— begin EXERCISE MATERIAL —

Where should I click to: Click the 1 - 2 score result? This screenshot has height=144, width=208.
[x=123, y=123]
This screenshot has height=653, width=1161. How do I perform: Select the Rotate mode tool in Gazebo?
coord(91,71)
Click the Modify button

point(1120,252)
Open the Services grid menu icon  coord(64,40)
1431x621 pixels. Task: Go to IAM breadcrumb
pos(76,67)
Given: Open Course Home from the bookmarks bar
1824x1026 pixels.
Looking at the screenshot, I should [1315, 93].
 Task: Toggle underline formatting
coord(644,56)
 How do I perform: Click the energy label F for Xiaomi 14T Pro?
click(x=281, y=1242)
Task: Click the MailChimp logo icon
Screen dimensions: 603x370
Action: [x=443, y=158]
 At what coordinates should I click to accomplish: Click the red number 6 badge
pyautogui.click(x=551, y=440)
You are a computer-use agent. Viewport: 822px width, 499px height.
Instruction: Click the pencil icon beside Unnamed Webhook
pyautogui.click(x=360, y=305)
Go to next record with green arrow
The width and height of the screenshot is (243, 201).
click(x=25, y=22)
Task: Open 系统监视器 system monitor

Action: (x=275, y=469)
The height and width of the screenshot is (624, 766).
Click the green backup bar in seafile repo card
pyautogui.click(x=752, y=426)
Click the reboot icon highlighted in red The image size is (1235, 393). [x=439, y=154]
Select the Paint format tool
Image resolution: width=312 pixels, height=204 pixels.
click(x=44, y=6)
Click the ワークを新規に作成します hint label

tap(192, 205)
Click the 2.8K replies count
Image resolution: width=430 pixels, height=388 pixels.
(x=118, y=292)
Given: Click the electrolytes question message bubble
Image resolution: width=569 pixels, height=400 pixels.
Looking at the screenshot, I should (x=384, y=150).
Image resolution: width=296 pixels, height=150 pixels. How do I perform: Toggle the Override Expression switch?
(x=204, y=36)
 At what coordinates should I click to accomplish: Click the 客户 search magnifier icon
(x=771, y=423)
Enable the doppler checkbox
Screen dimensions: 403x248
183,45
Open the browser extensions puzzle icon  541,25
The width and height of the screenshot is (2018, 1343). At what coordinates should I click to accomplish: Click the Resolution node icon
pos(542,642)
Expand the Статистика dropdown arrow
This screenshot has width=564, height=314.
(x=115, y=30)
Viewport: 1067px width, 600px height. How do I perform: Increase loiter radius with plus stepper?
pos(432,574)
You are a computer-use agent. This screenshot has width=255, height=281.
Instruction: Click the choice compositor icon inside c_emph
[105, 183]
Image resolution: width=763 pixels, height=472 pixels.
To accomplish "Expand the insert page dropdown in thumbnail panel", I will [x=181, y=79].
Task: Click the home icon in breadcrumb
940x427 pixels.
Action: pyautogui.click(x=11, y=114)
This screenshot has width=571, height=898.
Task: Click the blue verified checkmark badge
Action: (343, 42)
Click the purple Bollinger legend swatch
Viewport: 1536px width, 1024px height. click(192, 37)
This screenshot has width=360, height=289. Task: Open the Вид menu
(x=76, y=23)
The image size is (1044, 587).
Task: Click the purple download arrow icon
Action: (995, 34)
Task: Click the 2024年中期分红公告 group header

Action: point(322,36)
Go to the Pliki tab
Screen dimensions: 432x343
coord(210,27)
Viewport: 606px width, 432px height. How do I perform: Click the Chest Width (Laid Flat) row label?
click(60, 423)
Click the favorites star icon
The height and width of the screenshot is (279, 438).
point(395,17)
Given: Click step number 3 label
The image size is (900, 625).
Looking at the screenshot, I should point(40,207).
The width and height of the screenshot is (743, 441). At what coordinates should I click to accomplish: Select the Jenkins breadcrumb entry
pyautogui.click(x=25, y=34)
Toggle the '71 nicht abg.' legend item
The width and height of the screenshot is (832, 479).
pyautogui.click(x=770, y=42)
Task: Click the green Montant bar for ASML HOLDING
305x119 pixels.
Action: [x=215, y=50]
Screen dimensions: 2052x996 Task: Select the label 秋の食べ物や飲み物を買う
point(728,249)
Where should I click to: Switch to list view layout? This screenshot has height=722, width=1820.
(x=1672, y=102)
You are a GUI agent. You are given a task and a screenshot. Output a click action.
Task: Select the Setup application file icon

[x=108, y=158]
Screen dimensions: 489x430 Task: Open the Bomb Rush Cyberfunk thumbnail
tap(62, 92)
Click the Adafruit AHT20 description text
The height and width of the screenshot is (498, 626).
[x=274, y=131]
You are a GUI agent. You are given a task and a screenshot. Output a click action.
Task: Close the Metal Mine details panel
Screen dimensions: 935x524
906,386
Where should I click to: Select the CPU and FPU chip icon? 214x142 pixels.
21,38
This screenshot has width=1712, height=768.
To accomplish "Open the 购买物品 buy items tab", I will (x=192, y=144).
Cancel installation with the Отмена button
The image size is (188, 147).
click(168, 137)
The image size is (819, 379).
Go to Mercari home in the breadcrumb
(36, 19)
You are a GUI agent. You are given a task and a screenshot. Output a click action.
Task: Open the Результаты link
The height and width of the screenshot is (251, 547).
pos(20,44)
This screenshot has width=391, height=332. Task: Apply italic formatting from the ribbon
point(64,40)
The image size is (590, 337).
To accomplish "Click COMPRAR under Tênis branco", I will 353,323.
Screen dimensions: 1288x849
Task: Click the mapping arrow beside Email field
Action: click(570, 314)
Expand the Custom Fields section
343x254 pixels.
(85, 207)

— end EXERCISE MATERIAL —

**BRIEF:** Copy out every line of the rows above word for word.

**FULL SOLUTION:**
Where should I click to: Click the 1 - 2 score result? This screenshot has height=144, width=208.
[x=123, y=123]
This screenshot has height=653, width=1161. How do I perform: Select the Rotate mode tool in Gazebo?
coord(91,71)
Click the Modify button

point(1120,252)
Open the Services grid menu icon  coord(64,40)
1431x621 pixels. Task: Go to IAM breadcrumb
pos(76,67)
Given: Open Course Home from the bookmarks bar
1824x1026 pixels.
Looking at the screenshot, I should [1315, 93].
 Task: Toggle underline formatting
coord(644,56)
 How do I perform: Click the energy label F for Xiaomi 14T Pro?
click(x=281, y=1242)
Task: Click the MailChimp logo icon
Screen dimensions: 603x370
Action: [x=443, y=158]
 At what coordinates should I click to accomplish: Click the red number 6 badge
pyautogui.click(x=551, y=440)
You are a computer-use agent. Viewport: 822px width, 499px height.
Instruction: Click the pencil icon beside Unnamed Webhook
pyautogui.click(x=360, y=305)
Go to next record with green arrow
The width and height of the screenshot is (243, 201).
click(x=25, y=22)
Task: Open 系统监视器 system monitor

Action: (x=275, y=469)
The height and width of the screenshot is (624, 766).
Click the green backup bar in seafile repo card
pyautogui.click(x=752, y=426)
Click the reboot icon highlighted in red The image size is (1235, 393). [x=439, y=154]
Select the Paint format tool
Image resolution: width=312 pixels, height=204 pixels.
click(x=44, y=6)
Click the ワークを新規に作成します hint label

tap(192, 205)
Click the 2.8K replies count
Image resolution: width=430 pixels, height=388 pixels.
(x=118, y=292)
Given: Click the electrolytes question message bubble
Image resolution: width=569 pixels, height=400 pixels.
Looking at the screenshot, I should (x=384, y=150).
Image resolution: width=296 pixels, height=150 pixels. How do I perform: Toggle the Override Expression switch?
(x=204, y=36)
 At what coordinates should I click to accomplish: Click the 客户 search magnifier icon
(x=771, y=423)
Enable the doppler checkbox
Screen dimensions: 403x248
183,45
Open the browser extensions puzzle icon  541,25
The width and height of the screenshot is (2018, 1343). At what coordinates should I click to accomplish: Click the Resolution node icon
pos(542,642)
Expand the Статистика dropdown arrow
This screenshot has width=564, height=314.
(x=115, y=30)
Viewport: 1067px width, 600px height. How do I perform: Increase loiter radius with plus stepper?
pos(432,574)
You are a computer-use agent. This screenshot has width=255, height=281.
Instruction: Click the choice compositor icon inside c_emph
[105, 183]
Image resolution: width=763 pixels, height=472 pixels.
To accomplish "Expand the insert page dropdown in thumbnail panel", I will [x=181, y=79].
Task: Click the home icon in breadcrumb
940x427 pixels.
Action: pyautogui.click(x=11, y=114)
This screenshot has width=571, height=898.
Task: Click the blue verified checkmark badge
Action: (343, 42)
Click the purple Bollinger legend swatch
Viewport: 1536px width, 1024px height. click(192, 37)
This screenshot has width=360, height=289. Task: Open the Вид menu
(x=76, y=23)
The image size is (1044, 587).
Task: Click the purple download arrow icon
Action: (995, 34)
Task: Click the 2024年中期分红公告 group header

Action: point(322,36)
Go to the Pliki tab
Screen dimensions: 432x343
coord(210,27)
Viewport: 606px width, 432px height. How do I perform: Click the Chest Width (Laid Flat) row label?
click(60, 423)
Click the favorites star icon
The height and width of the screenshot is (279, 438).
point(395,17)
Given: Click step number 3 label
The image size is (900, 625).
Looking at the screenshot, I should point(40,207).
The width and height of the screenshot is (743, 441). At what coordinates should I click to accomplish: Select the Jenkins breadcrumb entry
pyautogui.click(x=25, y=34)
Toggle the '71 nicht abg.' legend item
The width and height of the screenshot is (832, 479).
pyautogui.click(x=770, y=42)
Task: Click the green Montant bar for ASML HOLDING
305x119 pixels.
Action: [x=215, y=50]
Screen dimensions: 2052x996 Task: Select the label 秋の食べ物や飲み物を買う
point(728,249)
Where should I click to: Switch to list view layout? This screenshot has height=722, width=1820.
(x=1672, y=102)
You are a GUI agent. You are given a task and a screenshot. Output a click action.
Task: Select the Setup application file icon

[x=108, y=158]
Screen dimensions: 489x430 Task: Open the Bomb Rush Cyberfunk thumbnail
tap(62, 92)
Click the Adafruit AHT20 description text
The height and width of the screenshot is (498, 626).
[x=274, y=131]
You are a GUI agent. You are given a task and a screenshot. Output a click action.
Task: Close the Metal Mine details panel
Screen dimensions: 935x524
906,386
Where should I click to: Select the CPU and FPU chip icon? 214x142 pixels.
21,38
This screenshot has width=1712, height=768.
To accomplish "Open the 购买物品 buy items tab", I will (x=192, y=144).
Cancel installation with the Отмена button
The image size is (188, 147).
click(168, 137)
The image size is (819, 379).
Go to Mercari home in the breadcrumb
(36, 19)
You are a GUI agent. You are given a task and a screenshot. Output a click action.
Task: Open the Результаты link
The height and width of the screenshot is (251, 547).
pos(20,44)
This screenshot has width=391, height=332. Task: Apply italic formatting from the ribbon
point(64,40)
The image size is (590, 337).
To accomplish "Click COMPRAR under Tênis branco", I will 353,323.
Screen dimensions: 1288x849
Task: Click the mapping arrow beside Email field
Action: click(570, 314)
Expand the Custom Fields section
343x254 pixels.
(85, 207)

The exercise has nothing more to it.